Metabolomics-driven discoveries of biological samples remain hampered by the grand challenge of metabolite annotation and identification. Only few metabolites have an annotated spectrum in spectral libraries; hence, searching only for exact library matches generally returns a few hits. An attractive alternative is searching for so-called analogues as a starting point for structural annotations; analogues are library molecules which are not exact matches but display a high chemical similarity. However, current analogue search implementations are not yet very reliable and relatively slow. Here, we present MS2Query, a machine learning-based tool that integrates mass spectral embedding-based chemical similarity predictors (Spec2Vec and MS2Deepscore) as well as detected precursor masses to rank potential analogues and exact matches.
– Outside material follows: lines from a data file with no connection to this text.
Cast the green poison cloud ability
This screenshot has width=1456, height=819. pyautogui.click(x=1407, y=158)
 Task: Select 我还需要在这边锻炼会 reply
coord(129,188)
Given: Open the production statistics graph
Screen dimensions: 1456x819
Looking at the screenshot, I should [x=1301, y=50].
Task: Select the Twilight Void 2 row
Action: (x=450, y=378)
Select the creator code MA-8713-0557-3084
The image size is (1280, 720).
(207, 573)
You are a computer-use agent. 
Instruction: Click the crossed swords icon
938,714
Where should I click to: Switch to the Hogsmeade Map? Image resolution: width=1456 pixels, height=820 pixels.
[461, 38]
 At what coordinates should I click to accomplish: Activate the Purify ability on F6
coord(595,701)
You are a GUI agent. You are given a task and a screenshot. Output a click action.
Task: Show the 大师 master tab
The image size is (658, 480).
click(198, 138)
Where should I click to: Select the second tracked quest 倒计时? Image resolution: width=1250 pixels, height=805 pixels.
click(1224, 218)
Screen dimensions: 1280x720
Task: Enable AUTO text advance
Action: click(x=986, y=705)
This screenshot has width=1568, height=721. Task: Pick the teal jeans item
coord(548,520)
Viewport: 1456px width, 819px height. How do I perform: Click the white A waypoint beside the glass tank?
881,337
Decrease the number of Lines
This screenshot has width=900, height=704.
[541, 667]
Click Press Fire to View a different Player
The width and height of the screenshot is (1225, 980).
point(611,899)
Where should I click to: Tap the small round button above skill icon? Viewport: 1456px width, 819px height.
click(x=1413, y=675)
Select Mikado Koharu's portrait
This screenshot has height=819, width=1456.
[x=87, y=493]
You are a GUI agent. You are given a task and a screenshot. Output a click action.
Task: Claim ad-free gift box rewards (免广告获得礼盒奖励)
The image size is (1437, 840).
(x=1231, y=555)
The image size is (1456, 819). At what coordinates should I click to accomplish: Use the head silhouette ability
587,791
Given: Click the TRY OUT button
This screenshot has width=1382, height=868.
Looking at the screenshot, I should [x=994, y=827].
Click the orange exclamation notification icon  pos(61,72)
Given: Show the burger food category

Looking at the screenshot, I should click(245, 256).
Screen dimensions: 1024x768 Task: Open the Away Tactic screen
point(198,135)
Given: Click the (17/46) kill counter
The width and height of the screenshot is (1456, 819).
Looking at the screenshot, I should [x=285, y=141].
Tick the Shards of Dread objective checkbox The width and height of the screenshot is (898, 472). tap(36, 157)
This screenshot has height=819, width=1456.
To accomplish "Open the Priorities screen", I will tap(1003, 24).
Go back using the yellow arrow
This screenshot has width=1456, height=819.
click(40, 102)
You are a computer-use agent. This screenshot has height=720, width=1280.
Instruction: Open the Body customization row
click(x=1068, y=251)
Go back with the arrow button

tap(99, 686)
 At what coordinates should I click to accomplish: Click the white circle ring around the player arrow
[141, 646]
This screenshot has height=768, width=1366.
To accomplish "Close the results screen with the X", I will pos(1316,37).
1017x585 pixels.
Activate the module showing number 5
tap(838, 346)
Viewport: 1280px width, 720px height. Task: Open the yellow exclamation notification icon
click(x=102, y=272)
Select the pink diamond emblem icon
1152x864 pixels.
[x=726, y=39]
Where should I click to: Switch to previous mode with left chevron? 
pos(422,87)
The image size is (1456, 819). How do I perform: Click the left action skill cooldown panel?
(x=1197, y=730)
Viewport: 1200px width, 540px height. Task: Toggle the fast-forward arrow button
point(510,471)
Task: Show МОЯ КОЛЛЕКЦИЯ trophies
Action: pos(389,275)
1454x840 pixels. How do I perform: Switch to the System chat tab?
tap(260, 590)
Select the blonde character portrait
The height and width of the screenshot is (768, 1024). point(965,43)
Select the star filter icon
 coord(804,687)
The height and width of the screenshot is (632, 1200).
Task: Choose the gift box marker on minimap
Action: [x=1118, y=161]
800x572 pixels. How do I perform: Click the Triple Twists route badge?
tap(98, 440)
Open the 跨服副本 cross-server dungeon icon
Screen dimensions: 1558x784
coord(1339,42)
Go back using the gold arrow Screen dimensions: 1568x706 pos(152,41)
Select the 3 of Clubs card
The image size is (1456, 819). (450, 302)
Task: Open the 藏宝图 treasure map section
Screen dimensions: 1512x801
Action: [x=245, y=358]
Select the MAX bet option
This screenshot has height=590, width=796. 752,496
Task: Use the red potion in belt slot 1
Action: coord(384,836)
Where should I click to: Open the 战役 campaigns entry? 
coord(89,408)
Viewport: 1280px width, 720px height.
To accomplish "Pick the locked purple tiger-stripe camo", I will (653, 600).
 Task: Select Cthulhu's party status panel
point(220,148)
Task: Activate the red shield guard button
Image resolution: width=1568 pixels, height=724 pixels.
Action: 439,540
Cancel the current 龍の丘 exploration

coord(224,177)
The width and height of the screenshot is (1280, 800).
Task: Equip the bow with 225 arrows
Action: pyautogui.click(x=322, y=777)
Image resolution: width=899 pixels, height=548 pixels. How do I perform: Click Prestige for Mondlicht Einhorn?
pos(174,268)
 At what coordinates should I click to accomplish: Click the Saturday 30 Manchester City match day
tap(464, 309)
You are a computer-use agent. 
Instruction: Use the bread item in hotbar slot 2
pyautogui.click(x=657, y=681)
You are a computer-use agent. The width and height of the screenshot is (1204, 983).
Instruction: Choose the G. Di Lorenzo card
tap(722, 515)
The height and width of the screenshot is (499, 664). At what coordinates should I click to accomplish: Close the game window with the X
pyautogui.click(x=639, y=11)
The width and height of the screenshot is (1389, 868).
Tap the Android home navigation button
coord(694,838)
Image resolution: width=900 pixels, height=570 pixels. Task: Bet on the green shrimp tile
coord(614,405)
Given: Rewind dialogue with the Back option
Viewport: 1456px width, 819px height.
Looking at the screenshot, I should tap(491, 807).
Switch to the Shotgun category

Benchmarking MS2Query on reference mass spectra and experimental case studies demonstrate improved reliability and scalability. Thereby, MS2Query offers exciting opportunities to further increase the annotation rate of metabolomics profiles of complex metabolite mixtures and to discover new biology.
代谢组学驱动的生物样本发现仍然受到代谢物注释和鉴定这一重大挑战的阻碍。只有少数代谢物在光谱库中有被注释的光谱;因此,仅搜索精确的库匹配通常只能得到少数命中。一个有吸引力的替代方法是寻找所谓的类似物作为结构注释的起点;类似物是库分子,它们不是精确匹配,但显示出高度的化学相似性。然而,目前的类似物搜索实现还不是非常可靠和相对较慢。在这里,我们介绍了 MS2Query,这是一个基于机器学习的工具,它集成了基于质荷比嵌入的化学相似性预测器(Spec2Vec 和 MS2Deepscore)以及检测到的前体质量,以对潜在的类似物和精确匹配进行排名。在参考质谱和实验案例研究上对 MS2Query 进行基准测试,证明了其可靠性和可扩展性的提高。因此,MS2Query 为进一步提高复杂代谢物混合物代谢组学图谱的注释率和发现新生物学提供了令人兴奋的机会。